TEXT PROVIDED:
══════════
Five attack surfaces should be considered when creating a security strategy for Kubernetes clusters: build, registry, cluster, node, and application. For each consideration, we discuss the major risks to consider and countermeasures for those risks.

Build security

Build security is about the proper use of DevSecOps with container images.

Major risks:

Poor image configuration can lead to security vulnerabilities down the pipeline, for example having containers that are built running with greater privileges than needed. The containers might also be configured to allow certain network access, which might put the system at risk. Not limiting the allowed system calls to those required for the safe operation of containers can increase risk from a compromised container. Another vulnerability could be allowing the container get access to sensitive directory of the host or allowing the containers change the locations that control the basic function of the host.

Rogue containers, which are unplanned containers in an environment can be a result of developers testing their code in test environments. These containers might not have gone through vigorous scanning for vulnerabilities or be properly configured. These vulnerabilities might open up an entry point for attackers.

Using base images that aren't from trusted sources or aren't to date with security updates, can lead to vulnerabilities in the containers they use to build.

Risk countermeasures:

Build security is about the implementation of DevSecOps to shift security left and remediate most issues before they start moving down the pipeline. It's not about putting all the ownership on developers, but sharing the ownership with operations. Developers can then see and remediate vulnerabilities and compliance issues that they can actually address.

You can build a pipeline that scans and fails builds because it has one or 10 critical vulnerabilities. However, a better approach might be to look at the next layer down. You can start to segment the point of responsibility based on vendor status. By setting a threshold at the status layer of the vulnerability, anything with an Open, Will not fix, or Deferred status will continue to flow down the pipeline where SecOps can access the risk as they do today. If the vulnerability has a status of Vendor fix available, that is something the developer can address. Along with this, enterprises should use grace periods to allow time for the developers to remediate.

Along with the vulnerability assessment, is the compliance assessment. For example, allowing an image to Run as root or exposing SSH will break the compliance posture of most enterprises. This issue should be addressed during build instead of during deployment, typically by scanning your images against the Docker CIS benchmark. When you use these types of flows, you won't break development by introducing security remediation, but you can improve your enterprise's security posture overall inline.

Use of a tool that enables these capabilities is critical to effectively implement the right strategy for your enterprise. Traditional tools are often unable to detect vulnerabilities within containers, which lead to a false sense of security. Tools that take the pipeline-based build approach and the immutable and declarative nature of container technologies into consideration would be needed to properly secure your container ecosystem. These tools should have the following properties:

  • Integrate with the entire lifetime of the images from the beginning of the build process to the registry to the runtime.
══════════
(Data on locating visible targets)
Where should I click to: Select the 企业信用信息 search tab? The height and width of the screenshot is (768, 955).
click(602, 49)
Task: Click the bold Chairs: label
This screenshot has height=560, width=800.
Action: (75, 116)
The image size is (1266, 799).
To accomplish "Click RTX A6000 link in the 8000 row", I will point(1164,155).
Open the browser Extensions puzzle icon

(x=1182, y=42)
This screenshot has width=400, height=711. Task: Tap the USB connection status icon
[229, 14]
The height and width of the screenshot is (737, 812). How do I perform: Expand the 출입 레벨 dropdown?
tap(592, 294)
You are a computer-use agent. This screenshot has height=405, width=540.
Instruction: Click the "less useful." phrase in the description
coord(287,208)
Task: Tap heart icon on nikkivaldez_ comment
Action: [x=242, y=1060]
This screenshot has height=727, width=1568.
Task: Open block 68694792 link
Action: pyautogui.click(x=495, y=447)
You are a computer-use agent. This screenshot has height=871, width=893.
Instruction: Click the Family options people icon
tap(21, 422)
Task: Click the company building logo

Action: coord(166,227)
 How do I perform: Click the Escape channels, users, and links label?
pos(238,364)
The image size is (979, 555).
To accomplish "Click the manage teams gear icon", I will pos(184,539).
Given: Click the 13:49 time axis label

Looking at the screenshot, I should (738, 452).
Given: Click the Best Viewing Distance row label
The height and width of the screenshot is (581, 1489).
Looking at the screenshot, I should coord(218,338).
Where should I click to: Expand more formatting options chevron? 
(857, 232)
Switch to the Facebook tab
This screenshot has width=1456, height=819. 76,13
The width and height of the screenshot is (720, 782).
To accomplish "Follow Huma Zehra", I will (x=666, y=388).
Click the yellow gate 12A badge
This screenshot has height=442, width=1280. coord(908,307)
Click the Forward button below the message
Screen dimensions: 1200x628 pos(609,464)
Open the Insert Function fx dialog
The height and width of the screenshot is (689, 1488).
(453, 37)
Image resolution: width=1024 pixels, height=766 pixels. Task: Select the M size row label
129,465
══════════
GIVEN PROBLEM: Continue the Kubernetes build security text after its last bullet point.

THE ANSWER:
  • Visibility into vulnerabilities at all layers of the image, including the base layer of the image, application frameworks, and custom software.
  • Use policy-driven enforcement with the right level of granularity. It allows the organization to create quality gates at each stage of the build and deployment processes.

Registry security

Registry security is about:

  • Drift control from build
  • Prevention of push/pull of contaminated images
  • Image signing

Major risks:

Images often contain proprietary information including an organization's source code. If connections to registries aren't appropriately secure, the content of an image is subject to confidentiality risks as impactful as any other form of data being transmitted within the organization. Having stale images that might have vulnerable out-of-date versions in the registry can increase security risks in the cases where they might get accidentally deployed.

Another security vulnerability might include insufficient authentication and authorization restrictions to container registries, which might house sensitive proprietary assets in the images.

Additionally, as content is built and deployed, the distribution of this content is one of the many attack vectors. How do you assure the content that's staged for distribution, is the same content that's delivered to an intended endpoint?

Risk countermeasures:

Organizations should set up their deployment processes to ensure that their development tools, networks, and container runtimes are connected to registries only over encrypted channels. Also be sure the content is coming from a trusted source. Organizations can reduce risks from the use of stale images by:

  • Removing unsafe, vulnerable images that should no longer be used from container registries.
  • Enforcing accessing images using immutable names that specify specific versions of images to be used. This configuration can be implemented by using a latest tag or a specific version of the images. A tag doesn't guarantee freshness. Because of this, a process should be put in place to ensure that the Kubernetes orchestrator is using the most recent unique numbers or that the latest tag represents the most up-to-date versions.

Organizations should require that all access to registries that contain sensitive images should require authentication and authorization. All write access should also require authentication. An example could be a policy whereby developers can only push images to the specific repositories they're responsible for. Access to these registries should be federated and take advantage of business line level access policies. For example, organizations can configure their CI/CD pipeline to push images to repositories only after they have passed vulnerability scanning compliance assessment and quality control tests.

Lastly, container registries now considered artifact registries are becoming a primary means to deploy any content type, not just container images. Every cloud provides a registry with open-source projects and vendor products available for on-premises or privately hosted within cloud providers. Content is promoted within and across registries from their initial build to their production deployment. The question users ask is how can they ensure the integrity of the content that went into the registry is the same content that comes out of the registry? Adopting an image signing solution will ensure deployments are only coming from trusted registries and are deploying trusted content.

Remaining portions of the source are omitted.